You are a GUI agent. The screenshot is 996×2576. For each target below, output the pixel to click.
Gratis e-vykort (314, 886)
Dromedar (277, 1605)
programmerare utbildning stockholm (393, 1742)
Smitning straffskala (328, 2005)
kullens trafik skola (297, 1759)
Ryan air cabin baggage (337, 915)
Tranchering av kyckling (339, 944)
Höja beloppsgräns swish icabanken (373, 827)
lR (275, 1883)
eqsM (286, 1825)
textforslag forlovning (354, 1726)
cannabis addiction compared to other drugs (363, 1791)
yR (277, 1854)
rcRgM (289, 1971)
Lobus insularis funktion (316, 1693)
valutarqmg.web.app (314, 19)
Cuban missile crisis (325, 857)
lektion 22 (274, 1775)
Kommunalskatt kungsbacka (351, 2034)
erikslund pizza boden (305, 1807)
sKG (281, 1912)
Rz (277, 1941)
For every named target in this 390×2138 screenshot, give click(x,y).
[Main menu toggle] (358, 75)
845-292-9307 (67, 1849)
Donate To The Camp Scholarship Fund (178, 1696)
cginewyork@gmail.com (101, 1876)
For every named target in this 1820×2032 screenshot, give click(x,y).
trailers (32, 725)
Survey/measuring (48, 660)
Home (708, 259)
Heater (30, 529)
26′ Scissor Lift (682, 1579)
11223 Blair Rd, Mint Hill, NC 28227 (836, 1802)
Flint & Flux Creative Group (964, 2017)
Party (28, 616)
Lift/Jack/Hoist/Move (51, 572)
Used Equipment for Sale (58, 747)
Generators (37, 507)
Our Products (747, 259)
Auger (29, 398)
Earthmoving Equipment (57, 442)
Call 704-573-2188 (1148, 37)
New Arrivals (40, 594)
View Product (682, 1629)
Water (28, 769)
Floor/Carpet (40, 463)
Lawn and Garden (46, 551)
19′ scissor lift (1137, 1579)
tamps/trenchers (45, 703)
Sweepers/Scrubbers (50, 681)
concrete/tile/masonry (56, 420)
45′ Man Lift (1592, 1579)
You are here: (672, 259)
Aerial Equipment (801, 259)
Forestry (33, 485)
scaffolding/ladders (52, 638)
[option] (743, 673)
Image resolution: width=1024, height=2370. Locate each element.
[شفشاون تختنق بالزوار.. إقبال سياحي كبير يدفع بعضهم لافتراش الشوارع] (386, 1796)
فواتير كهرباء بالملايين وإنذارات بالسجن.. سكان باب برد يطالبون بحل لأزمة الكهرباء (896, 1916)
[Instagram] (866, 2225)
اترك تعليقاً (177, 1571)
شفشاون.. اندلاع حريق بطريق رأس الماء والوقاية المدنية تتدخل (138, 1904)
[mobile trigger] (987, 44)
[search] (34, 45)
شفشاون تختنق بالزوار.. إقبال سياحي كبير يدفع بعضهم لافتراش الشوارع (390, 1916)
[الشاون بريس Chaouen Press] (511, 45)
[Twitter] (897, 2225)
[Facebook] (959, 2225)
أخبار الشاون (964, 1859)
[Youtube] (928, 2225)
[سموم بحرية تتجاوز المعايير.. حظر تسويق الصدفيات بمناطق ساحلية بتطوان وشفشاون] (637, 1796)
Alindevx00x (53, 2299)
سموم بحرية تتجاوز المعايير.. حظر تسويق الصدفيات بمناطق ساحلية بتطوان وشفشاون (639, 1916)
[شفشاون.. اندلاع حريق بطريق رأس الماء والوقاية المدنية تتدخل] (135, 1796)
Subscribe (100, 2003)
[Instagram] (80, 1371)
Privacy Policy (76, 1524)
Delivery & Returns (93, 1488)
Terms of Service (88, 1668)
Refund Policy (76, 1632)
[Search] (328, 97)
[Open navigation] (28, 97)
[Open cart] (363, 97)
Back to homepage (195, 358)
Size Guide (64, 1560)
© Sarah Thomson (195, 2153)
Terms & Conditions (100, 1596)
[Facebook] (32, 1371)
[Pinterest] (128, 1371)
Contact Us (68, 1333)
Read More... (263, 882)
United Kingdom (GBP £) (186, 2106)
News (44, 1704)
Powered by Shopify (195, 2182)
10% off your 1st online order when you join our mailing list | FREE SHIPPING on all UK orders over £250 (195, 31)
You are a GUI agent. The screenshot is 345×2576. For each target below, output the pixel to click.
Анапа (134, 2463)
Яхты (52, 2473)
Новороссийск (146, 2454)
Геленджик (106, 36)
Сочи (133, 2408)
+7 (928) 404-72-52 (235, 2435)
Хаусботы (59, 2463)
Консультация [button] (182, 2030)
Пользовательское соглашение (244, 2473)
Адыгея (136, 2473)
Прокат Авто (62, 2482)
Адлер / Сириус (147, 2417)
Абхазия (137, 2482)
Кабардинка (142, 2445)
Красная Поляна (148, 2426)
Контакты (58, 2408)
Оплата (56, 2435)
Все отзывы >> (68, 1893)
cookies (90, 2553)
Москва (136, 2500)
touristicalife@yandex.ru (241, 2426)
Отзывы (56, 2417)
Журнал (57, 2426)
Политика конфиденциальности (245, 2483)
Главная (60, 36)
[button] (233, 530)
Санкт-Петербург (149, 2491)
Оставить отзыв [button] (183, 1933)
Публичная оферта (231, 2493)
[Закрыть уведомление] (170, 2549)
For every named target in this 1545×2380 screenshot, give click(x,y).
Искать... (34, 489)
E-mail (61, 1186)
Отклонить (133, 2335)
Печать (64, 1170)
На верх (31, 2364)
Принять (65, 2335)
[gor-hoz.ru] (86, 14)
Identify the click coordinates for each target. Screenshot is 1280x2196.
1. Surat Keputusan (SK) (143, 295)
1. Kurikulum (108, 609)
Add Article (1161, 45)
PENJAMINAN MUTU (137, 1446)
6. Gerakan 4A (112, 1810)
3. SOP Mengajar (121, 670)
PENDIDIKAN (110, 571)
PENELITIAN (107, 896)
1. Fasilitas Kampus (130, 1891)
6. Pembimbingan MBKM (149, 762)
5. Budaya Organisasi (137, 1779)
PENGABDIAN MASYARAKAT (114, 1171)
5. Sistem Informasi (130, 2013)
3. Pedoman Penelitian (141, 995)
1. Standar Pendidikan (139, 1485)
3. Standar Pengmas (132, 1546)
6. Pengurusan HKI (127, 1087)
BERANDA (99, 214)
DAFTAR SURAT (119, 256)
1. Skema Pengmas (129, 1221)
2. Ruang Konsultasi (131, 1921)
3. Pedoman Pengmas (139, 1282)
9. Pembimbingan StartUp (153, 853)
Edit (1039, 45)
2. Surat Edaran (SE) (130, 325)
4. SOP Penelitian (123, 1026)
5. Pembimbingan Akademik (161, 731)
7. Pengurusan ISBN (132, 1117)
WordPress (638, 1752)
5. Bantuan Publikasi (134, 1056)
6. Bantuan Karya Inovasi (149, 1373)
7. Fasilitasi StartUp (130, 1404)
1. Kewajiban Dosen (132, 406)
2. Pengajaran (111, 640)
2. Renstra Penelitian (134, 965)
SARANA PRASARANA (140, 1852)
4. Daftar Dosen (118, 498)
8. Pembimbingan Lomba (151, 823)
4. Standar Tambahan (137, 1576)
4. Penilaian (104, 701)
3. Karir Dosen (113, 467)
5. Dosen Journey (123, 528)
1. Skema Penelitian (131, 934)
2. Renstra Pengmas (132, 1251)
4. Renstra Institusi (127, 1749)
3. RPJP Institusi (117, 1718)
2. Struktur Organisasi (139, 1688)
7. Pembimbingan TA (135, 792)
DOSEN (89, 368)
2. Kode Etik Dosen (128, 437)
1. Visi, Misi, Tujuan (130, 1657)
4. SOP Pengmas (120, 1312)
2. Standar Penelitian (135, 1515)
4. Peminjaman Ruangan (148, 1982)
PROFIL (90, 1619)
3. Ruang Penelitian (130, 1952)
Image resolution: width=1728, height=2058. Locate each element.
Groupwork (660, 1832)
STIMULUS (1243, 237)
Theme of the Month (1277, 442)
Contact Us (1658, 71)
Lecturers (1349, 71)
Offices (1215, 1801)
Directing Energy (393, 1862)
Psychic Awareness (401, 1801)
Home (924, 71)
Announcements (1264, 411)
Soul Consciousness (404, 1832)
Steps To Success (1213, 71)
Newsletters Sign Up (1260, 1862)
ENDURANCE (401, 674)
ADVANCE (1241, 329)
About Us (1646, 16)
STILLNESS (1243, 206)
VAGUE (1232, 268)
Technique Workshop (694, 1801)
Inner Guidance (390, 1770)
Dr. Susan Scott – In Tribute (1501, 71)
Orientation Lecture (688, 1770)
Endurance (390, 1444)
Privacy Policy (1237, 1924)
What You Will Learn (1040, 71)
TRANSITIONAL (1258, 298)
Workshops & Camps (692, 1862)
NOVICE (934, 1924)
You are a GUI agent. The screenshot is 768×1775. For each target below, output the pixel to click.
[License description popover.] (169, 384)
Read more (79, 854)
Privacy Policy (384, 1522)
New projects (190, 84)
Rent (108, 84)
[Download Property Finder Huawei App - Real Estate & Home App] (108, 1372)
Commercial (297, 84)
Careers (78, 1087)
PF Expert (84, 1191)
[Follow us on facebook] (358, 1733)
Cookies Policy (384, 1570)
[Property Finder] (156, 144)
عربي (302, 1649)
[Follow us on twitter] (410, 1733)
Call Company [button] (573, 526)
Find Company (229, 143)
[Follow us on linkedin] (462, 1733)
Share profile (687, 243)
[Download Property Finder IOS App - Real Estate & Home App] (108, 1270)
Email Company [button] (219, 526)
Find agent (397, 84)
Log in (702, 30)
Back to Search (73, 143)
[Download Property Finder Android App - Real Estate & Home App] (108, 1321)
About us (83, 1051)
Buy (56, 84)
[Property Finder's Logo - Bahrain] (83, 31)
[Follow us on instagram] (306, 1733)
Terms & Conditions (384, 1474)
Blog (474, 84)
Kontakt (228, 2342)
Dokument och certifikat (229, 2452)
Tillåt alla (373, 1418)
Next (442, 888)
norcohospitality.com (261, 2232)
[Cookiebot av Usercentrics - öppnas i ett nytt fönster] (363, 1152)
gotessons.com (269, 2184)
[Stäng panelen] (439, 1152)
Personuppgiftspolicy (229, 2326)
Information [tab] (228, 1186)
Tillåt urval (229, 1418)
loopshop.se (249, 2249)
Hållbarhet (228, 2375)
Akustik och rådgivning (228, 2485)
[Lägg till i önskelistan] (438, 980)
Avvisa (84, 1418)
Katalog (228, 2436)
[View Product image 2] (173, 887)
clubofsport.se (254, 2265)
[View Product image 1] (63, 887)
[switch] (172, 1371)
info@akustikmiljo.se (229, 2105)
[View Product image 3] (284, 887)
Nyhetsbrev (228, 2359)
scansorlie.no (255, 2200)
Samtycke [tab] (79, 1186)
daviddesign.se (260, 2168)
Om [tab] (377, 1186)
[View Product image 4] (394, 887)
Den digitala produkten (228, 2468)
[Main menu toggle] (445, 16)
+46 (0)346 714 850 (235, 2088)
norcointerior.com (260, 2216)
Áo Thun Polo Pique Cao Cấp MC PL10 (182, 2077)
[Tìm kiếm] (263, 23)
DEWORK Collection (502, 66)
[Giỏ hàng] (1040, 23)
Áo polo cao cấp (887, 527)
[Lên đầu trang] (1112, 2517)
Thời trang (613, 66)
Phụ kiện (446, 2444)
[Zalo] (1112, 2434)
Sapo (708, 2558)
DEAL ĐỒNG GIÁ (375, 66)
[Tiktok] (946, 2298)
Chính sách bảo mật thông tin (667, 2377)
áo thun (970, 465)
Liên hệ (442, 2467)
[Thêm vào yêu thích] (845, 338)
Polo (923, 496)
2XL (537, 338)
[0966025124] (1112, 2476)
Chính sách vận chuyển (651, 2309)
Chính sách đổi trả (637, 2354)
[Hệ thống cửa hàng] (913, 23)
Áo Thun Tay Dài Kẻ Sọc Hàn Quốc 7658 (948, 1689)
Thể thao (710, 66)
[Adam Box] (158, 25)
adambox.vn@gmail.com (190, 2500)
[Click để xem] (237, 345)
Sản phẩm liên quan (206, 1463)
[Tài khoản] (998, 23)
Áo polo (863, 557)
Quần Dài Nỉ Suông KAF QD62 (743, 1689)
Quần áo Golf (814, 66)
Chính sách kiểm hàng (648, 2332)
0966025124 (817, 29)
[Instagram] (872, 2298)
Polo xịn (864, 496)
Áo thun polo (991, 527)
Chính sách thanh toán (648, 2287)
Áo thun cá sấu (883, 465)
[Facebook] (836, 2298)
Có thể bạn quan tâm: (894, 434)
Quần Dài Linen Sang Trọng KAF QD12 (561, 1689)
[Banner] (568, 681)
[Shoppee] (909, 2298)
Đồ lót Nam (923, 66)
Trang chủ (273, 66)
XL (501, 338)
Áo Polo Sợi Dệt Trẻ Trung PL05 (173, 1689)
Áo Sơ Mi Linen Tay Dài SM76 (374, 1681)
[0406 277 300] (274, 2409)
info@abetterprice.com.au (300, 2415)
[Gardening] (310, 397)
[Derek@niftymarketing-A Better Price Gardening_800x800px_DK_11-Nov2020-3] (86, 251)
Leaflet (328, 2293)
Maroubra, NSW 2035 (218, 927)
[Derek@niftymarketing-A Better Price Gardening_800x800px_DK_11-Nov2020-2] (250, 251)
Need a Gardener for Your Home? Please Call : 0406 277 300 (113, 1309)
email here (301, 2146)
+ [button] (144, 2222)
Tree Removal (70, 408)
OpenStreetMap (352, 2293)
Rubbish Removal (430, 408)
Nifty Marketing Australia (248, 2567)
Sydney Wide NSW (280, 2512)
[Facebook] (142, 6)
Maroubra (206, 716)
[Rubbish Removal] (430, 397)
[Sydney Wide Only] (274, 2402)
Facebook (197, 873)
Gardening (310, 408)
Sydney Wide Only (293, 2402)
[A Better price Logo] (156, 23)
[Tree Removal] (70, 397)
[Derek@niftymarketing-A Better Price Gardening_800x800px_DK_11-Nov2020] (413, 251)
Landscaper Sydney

What you are asked to do:
Check each line of the data above for the string "this", and copy the ones that have it.

Written response:
For every named target in this 390×2138 screenshot, give click(x,y).
For every named target in this 1820×2032 screenshot, give click(x,y).
For every named target in this 1545×2380 screenshot, give click(x,y).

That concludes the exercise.